Background/aims Simulation training has become widely recognised as a tool for educating health care staff in a variety of contexts (General Medical Council. Promoting excellence: standards for medical education and training. [Internet], 2015; Nursing & Midwifery Council. Realising professionalism. Standards for education and training Part 1. [Internet], 2018), but use in palliative care settings is limited (Renton, Quinton, Mayer. BMJ Support Palliat Care. 2017; 7(1):88–93). A quality improvement project undertaken at a children’s hospice last year demonstrated the potential value of simulation training in this field and interest was expressed in upscaling the programme. This project is to develop an e-learning train-the-trainer programme for educators in palliative care settings.

Method A special interest group formed of UK-based paediatric palliative care educators identified that educators needed support and advice about how to plan and deliver high fidelity simulation training.
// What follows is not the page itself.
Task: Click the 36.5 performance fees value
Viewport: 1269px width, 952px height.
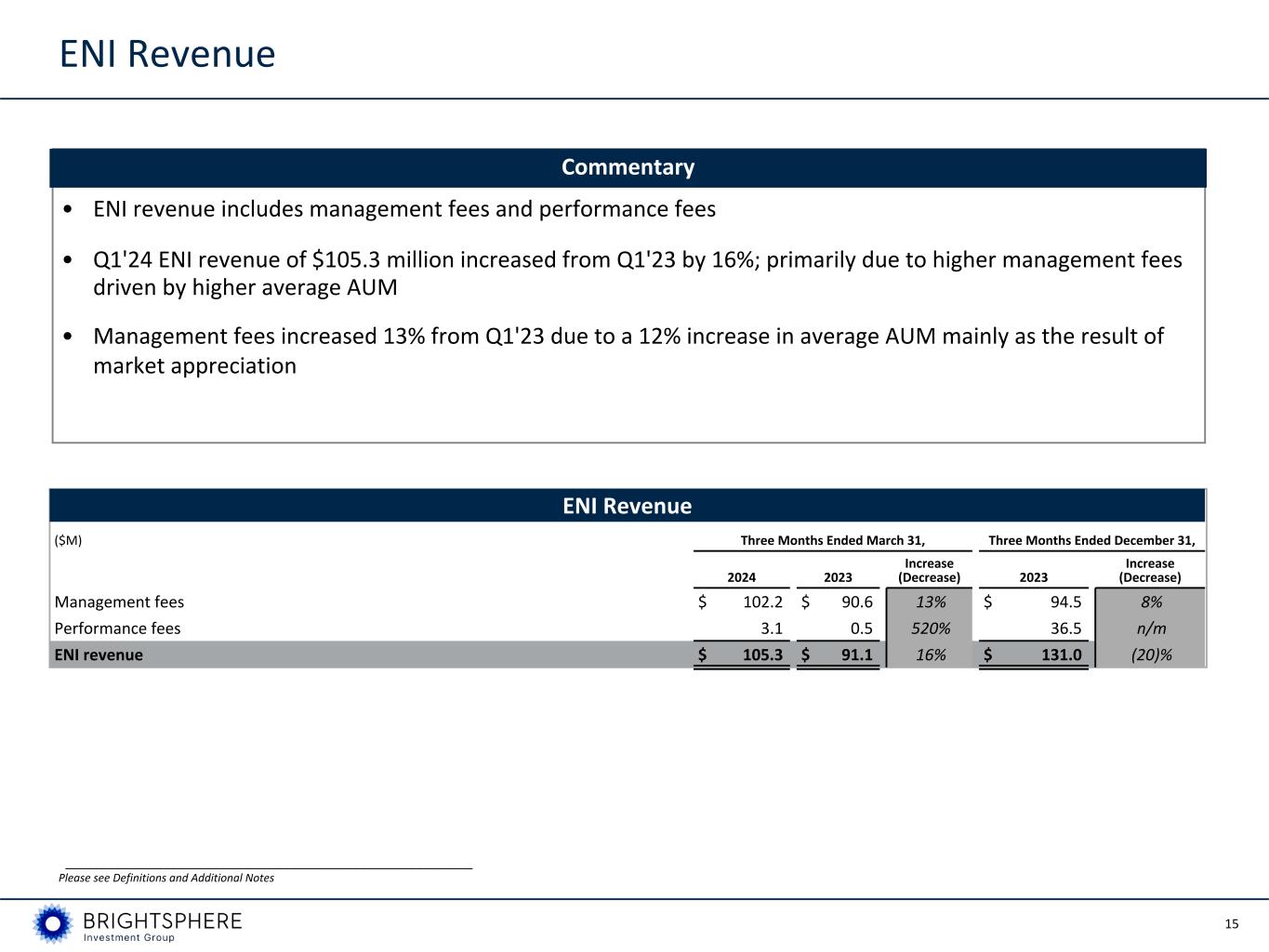Action: tap(1065, 628)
University funding was obtained to produce an e-learning package for palliative care educators to support the provision of high-quality simulation training. Supported by a UK university’s e-development team, this project is a collaboration between a lead lecturer in simulation, a children’s hospice education team, and a specialist palliative care doctor. The package is a ‘getting started’ guide to simulation for palliative care.
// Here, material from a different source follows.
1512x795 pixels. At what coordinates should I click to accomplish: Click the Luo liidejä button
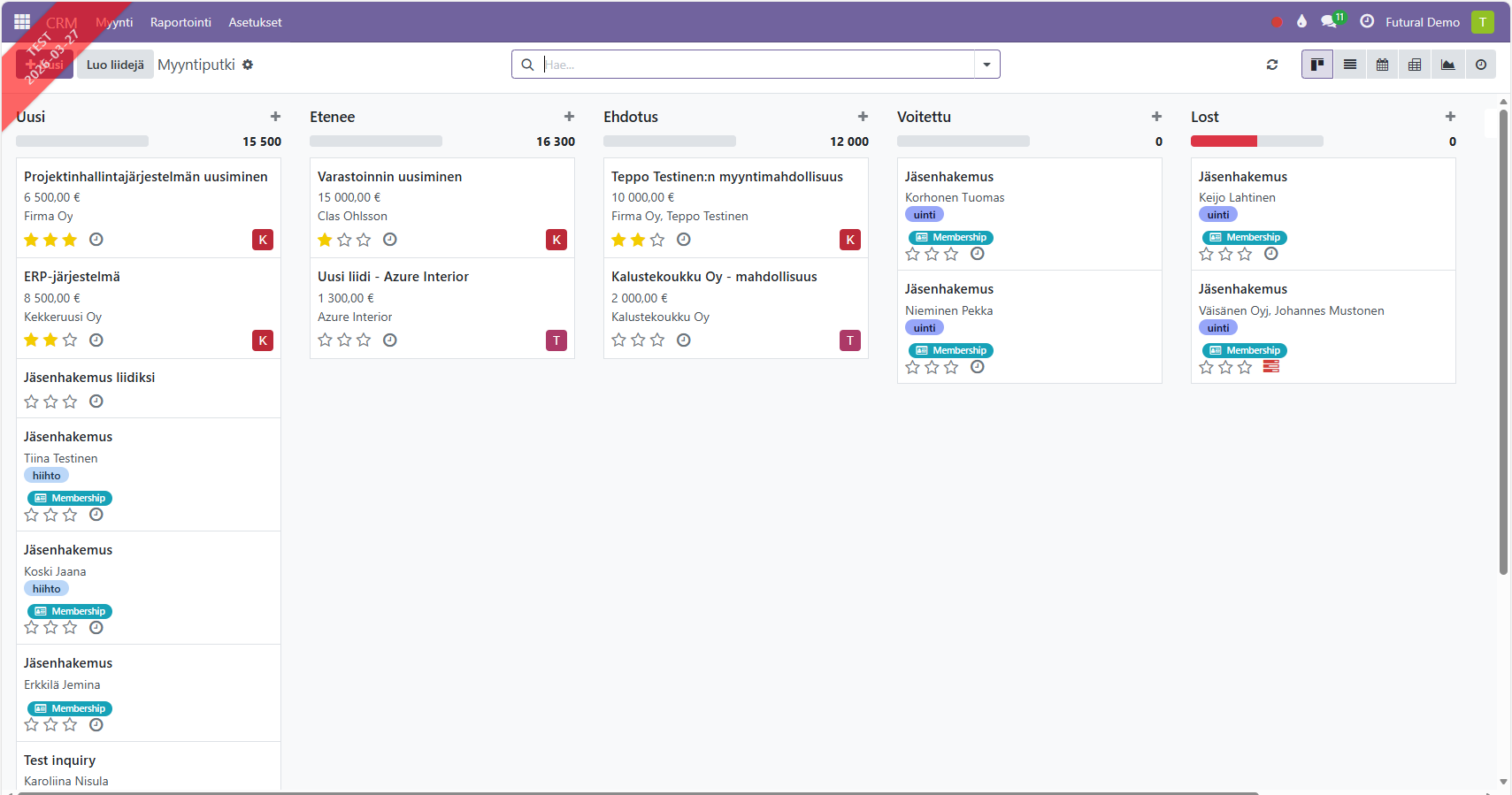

Results The e-learning package will be advertised to palliative care team educators in the UK and available to buy on a cost per user basis. The anticipated result is that an increased number of simulation training courses will be developed and implemented in various settings where palliative care is provided. Success will be measured via a questionnaire sent to those who completed the package regarding the perceived usefulness of the package and its impact on training development.

Conclusion High fidelity simulation training has been employed sparingly in palliative care settings, but recent work has generated interest. An e-learning package is being produced to equip palliative care educators to facilitate high quality simulation training.